* [Exercise details]:
For the records below, say how many lines contain the string "pixels". Give no other text.

* [Data supplied]:
━━━━━━━━━━━━━━━━━━━━

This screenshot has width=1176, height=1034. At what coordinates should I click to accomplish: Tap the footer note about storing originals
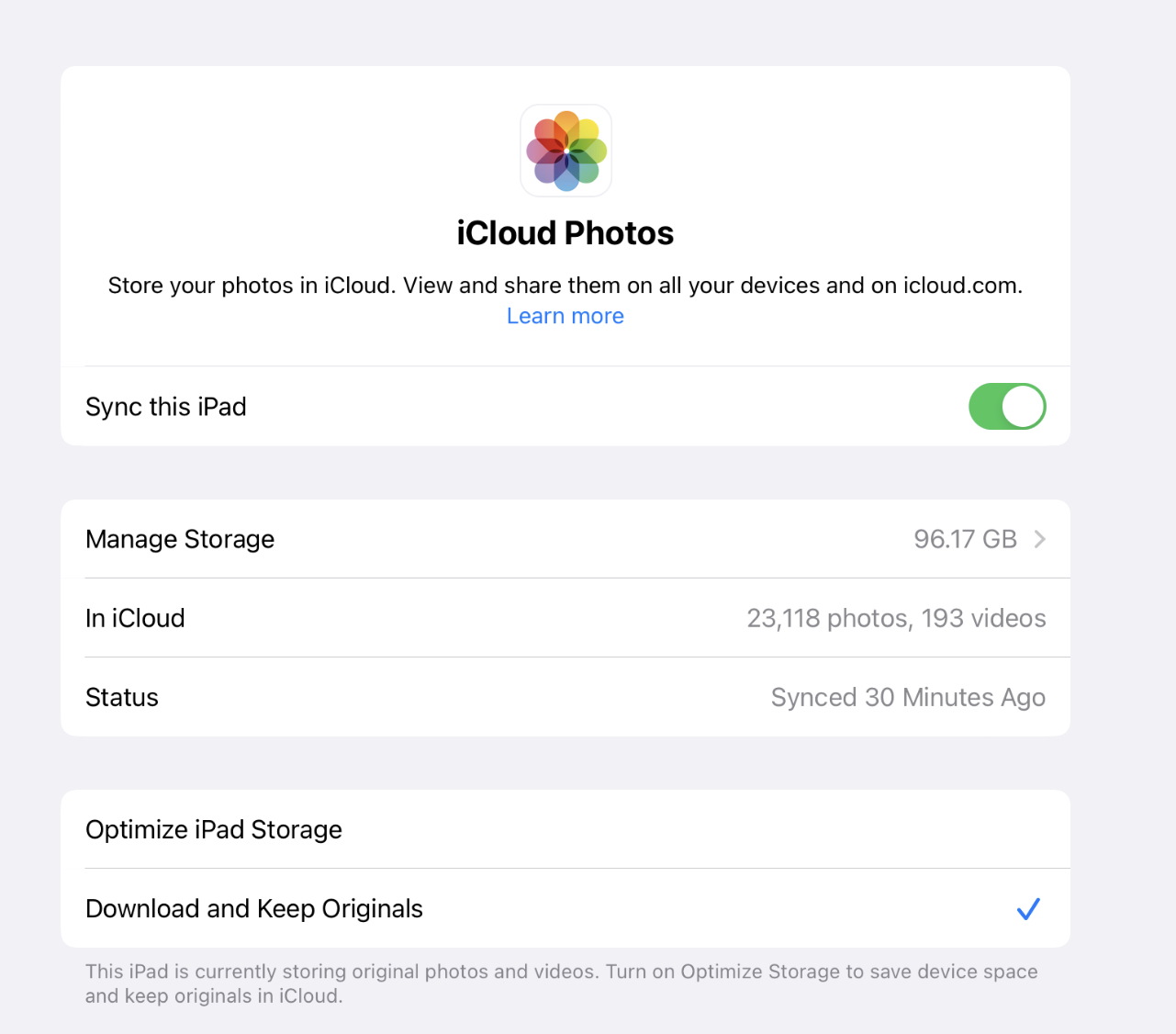pos(562,983)
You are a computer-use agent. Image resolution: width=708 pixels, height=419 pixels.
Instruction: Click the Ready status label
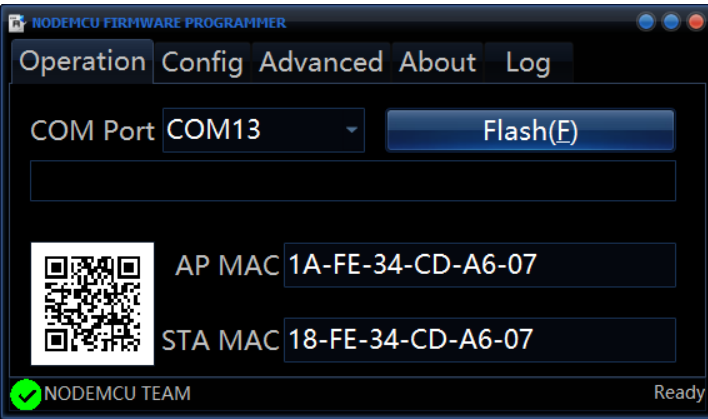pos(679,393)
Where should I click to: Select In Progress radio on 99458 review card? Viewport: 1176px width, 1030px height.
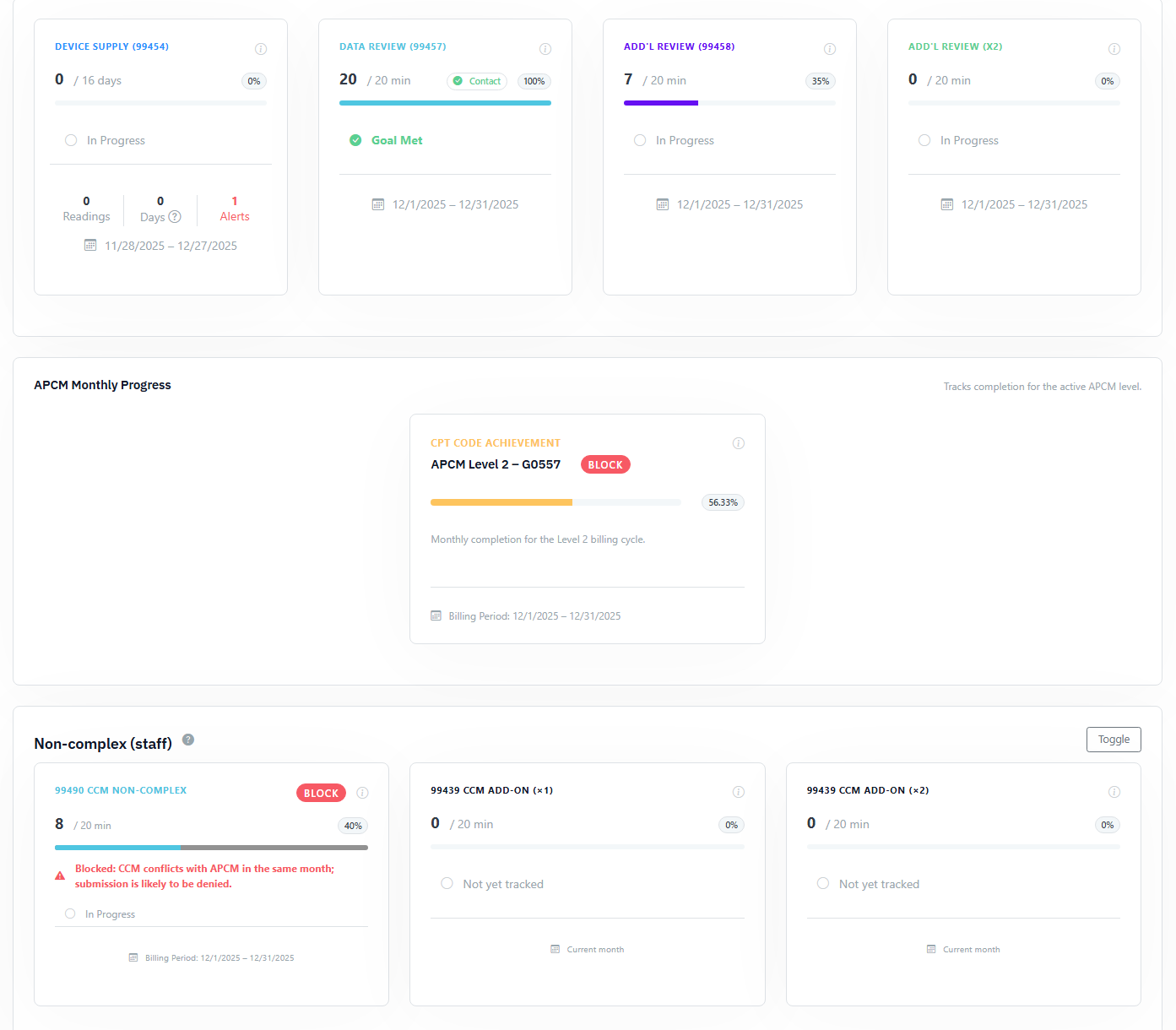pyautogui.click(x=640, y=140)
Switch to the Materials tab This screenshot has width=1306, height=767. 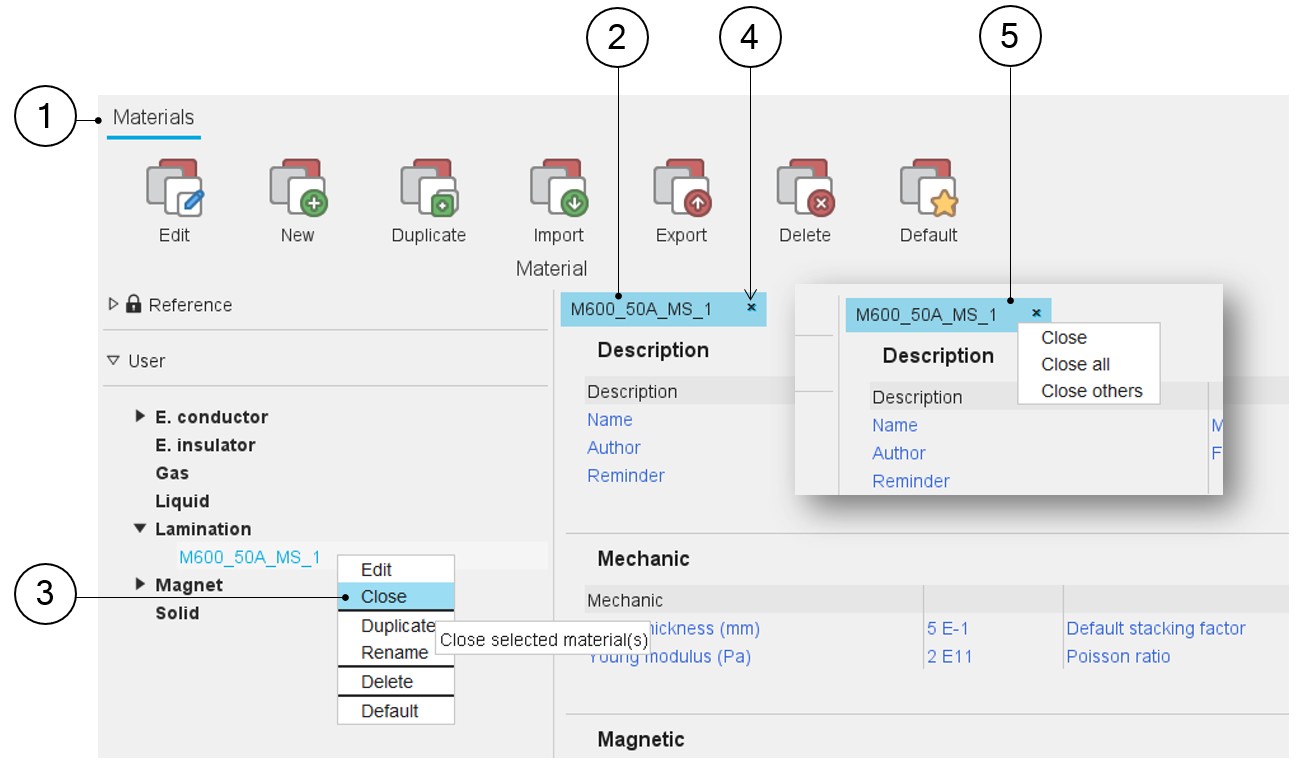coord(153,118)
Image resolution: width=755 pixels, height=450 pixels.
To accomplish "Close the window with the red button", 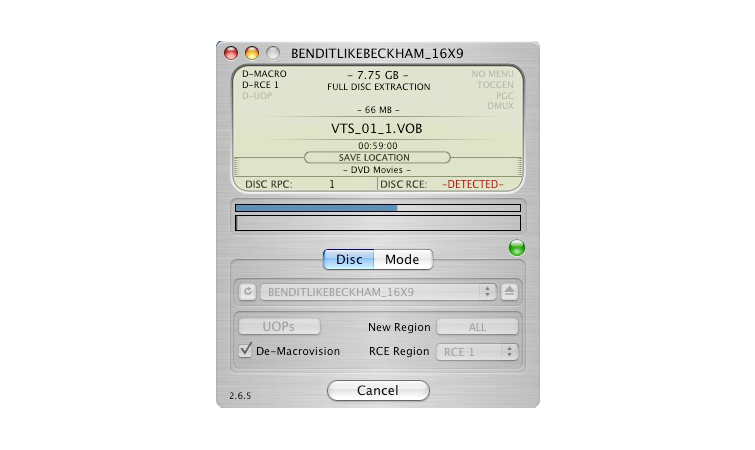I will pos(231,53).
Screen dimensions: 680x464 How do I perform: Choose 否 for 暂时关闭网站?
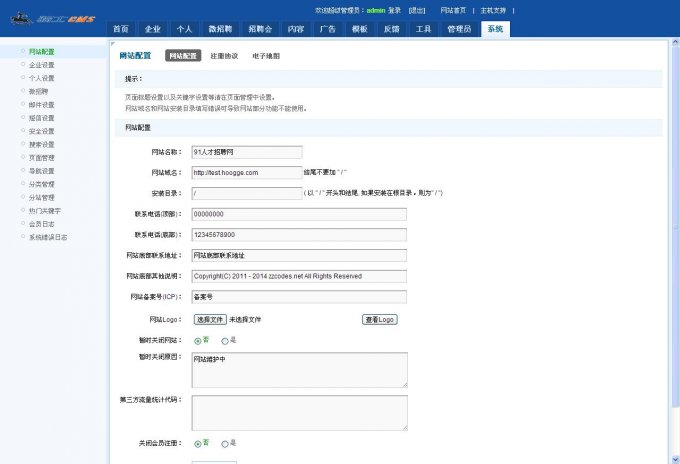pyautogui.click(x=197, y=341)
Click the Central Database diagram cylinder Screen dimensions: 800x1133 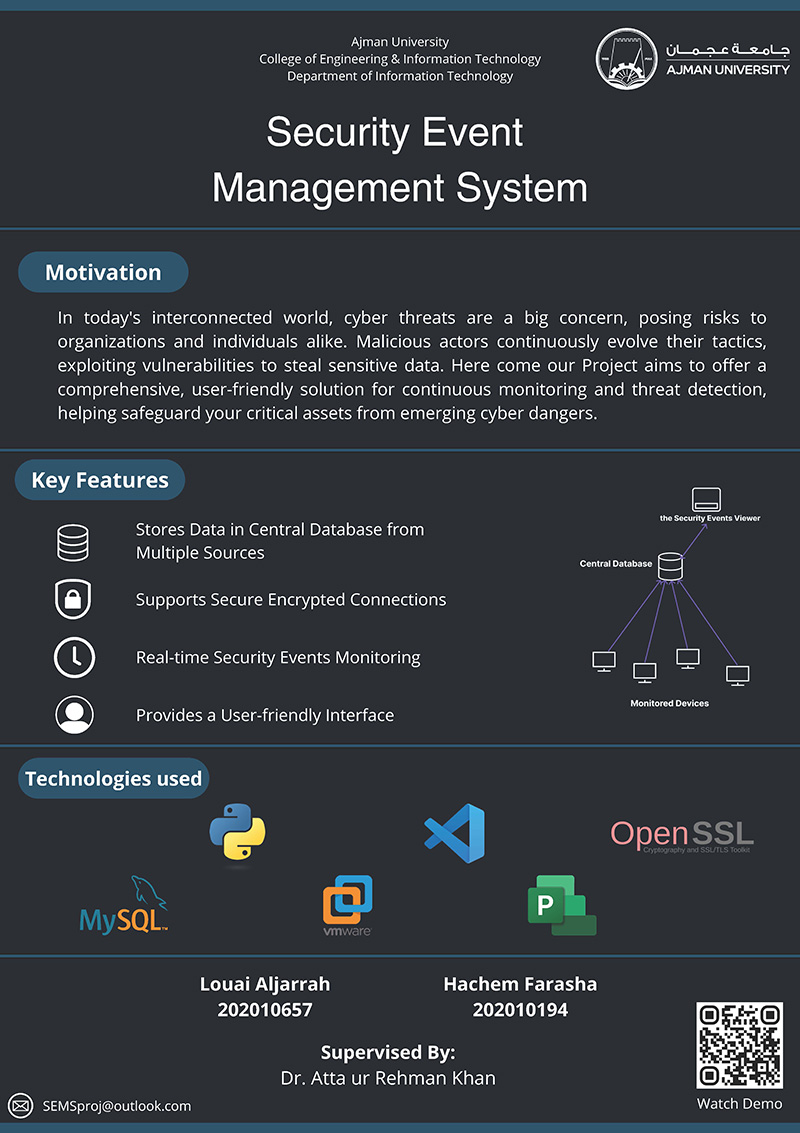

━━━━━━━━━━━━━━━━━━━━

* [Your solution]:
2